Anche Abdurrahman, dopo la relativa visita psichiatrica, presenta «sintomi multipli, nonché una storia clinica di trauma psicologico sistematico e la permanenza continuativa in un ambiente traumatico, che costituiscono la base per la diagnosi di disturbo da stress post-traumatico complesso (TEPTC)».
Dopo così tanto tempo nei centri, le persone vedono peggiorare la loro salute mentale, che è già stata colpita dalle situazioni forti che hanno dovuto affrontare nel loro viaggio verso l’Europa
Come specificato nella diagnosi dell’attivista saudita a cui abbiamo avuto accesso, “la detenzione prolungata in un ambiente traumatizzante, senza una chiara prospettiva di fine della detenzione e senza la fornitura di cure e follow-up adeguati, porta a una prognosi negativa per lo sviluppo del disturbo mentale diagnosticato, con una ragionevole aspettativa di complicazioni con sintomi aggiuntivi e l’intensificazione di quelli già esistenti, nonché alla cronicizzazione dei sintomi e a una disfunzione psicosociale duratura, con conseguente deterioramento del funzionamento personale e difficoltà durature di adattamento sociale in futuro».

Non c’è via d’uscita
La Bulgaria è diventata una prigione per chiunque vi entri. Da un lato, chi riesce ad attraversare il confine affrontando la violenza che ciò comporta verrà probabilmente inviato in un campo di detenzione, dove rimarrà senza una data di rilascio; nemmeno le decisioni dei tribunali bulgari riescono a liberare chi si trova lì. Una sentenza del Tribunale amministrativo di Sofia del 26 marzo ordinava il rilascio di Abdurrahman Al-Khalidi, ma il dissidente rimane a Busmantsi.

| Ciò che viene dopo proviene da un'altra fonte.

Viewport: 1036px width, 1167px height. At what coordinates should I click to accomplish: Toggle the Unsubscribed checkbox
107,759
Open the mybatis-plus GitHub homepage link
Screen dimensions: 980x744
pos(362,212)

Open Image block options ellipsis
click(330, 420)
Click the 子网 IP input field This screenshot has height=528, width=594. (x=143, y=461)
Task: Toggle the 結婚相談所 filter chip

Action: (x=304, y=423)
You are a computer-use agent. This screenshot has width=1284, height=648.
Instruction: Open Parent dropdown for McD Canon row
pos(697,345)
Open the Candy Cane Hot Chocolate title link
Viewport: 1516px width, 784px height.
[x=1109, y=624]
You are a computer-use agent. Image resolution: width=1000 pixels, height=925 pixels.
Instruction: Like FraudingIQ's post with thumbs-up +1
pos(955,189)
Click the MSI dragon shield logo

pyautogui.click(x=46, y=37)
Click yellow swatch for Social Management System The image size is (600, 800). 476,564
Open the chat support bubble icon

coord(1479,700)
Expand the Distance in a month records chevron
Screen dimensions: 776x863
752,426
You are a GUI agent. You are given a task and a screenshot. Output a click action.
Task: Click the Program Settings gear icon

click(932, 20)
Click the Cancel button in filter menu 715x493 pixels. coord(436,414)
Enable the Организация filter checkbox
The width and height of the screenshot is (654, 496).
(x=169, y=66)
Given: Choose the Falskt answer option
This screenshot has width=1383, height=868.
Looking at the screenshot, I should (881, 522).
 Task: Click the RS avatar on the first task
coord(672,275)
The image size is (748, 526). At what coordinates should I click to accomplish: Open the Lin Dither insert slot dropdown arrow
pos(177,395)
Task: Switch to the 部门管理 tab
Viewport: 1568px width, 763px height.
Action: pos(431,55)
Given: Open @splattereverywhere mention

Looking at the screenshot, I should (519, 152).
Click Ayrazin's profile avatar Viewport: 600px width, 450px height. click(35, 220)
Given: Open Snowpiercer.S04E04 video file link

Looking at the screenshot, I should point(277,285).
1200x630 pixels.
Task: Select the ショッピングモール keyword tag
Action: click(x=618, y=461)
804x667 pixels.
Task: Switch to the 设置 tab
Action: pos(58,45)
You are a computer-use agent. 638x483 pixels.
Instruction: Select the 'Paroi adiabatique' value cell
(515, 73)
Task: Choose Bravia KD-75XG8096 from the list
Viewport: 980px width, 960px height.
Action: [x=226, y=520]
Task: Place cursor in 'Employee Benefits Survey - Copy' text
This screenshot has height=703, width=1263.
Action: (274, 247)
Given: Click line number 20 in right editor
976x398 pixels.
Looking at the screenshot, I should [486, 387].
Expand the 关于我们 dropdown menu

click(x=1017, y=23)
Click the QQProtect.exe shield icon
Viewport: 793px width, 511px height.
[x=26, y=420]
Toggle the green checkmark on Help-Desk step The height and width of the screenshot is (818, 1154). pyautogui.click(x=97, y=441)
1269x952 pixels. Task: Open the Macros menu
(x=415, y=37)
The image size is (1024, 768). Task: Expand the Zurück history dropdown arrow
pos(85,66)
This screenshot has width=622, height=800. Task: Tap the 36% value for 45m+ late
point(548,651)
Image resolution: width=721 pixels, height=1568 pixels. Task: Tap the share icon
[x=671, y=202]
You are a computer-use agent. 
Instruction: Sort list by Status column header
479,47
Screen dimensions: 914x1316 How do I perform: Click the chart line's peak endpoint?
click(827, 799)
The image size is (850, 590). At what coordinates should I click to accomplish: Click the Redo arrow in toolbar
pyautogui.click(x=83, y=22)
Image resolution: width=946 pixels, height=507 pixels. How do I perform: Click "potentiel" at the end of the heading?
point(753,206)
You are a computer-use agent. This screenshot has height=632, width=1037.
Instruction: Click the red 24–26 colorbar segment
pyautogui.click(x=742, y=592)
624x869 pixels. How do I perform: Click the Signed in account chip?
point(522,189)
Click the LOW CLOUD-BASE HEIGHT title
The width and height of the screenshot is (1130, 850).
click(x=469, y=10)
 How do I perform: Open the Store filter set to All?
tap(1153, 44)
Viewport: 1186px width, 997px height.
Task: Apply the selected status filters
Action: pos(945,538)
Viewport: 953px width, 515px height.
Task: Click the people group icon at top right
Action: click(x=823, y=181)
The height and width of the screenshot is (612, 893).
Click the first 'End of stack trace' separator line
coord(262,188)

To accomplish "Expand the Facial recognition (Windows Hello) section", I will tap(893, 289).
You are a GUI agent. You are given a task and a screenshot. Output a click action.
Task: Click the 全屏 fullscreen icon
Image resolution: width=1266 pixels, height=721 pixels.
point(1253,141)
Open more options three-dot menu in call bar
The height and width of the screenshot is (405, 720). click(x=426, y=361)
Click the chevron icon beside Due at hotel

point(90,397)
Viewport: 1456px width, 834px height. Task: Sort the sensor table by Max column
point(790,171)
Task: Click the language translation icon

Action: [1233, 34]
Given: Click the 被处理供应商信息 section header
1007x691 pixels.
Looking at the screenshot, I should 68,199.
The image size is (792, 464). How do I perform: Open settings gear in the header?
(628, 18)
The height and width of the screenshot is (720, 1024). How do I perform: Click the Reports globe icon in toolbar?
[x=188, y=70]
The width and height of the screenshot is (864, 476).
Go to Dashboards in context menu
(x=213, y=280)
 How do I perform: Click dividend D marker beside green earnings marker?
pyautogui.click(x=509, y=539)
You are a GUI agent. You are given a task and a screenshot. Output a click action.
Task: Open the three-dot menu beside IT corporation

Allo stesso tempo, è sempre più difficile lasciare il Paese. Infatti, dall’ingresso del Paese nello spazio Schengen, le autorità bulgare hanno l’ordine europeo di impedire alle persone di raggiungere qualsiasi altra frontiera dell’UE. Da qui le denunce, sempre più frequenti, di pull-back. A ciò si aggiungono le notizie sempre più frequenti di persone espulse in Bulgaria da altri paesi membri, soprattutto dalla Germania, come nel caso di Omar.
Da Busmantsi riferiscono che «alla maggior parte dei siriani rimpatriati [dalla Germania] viene data la possibilità di scegliere tra 18 mesi di detenzione o l’espulsione [dalla Bulgaria]. Di solito scelgono l’espulsione».
Non solo la Bulgaria ospita carceri dove le persone attendono all’infinito la concessione dell’asilo o la deportazione, ma il Paese stesso è diventato una prigione. Come denuncia Abdurrahman Al-Khalidi, “siamo prigionieri”.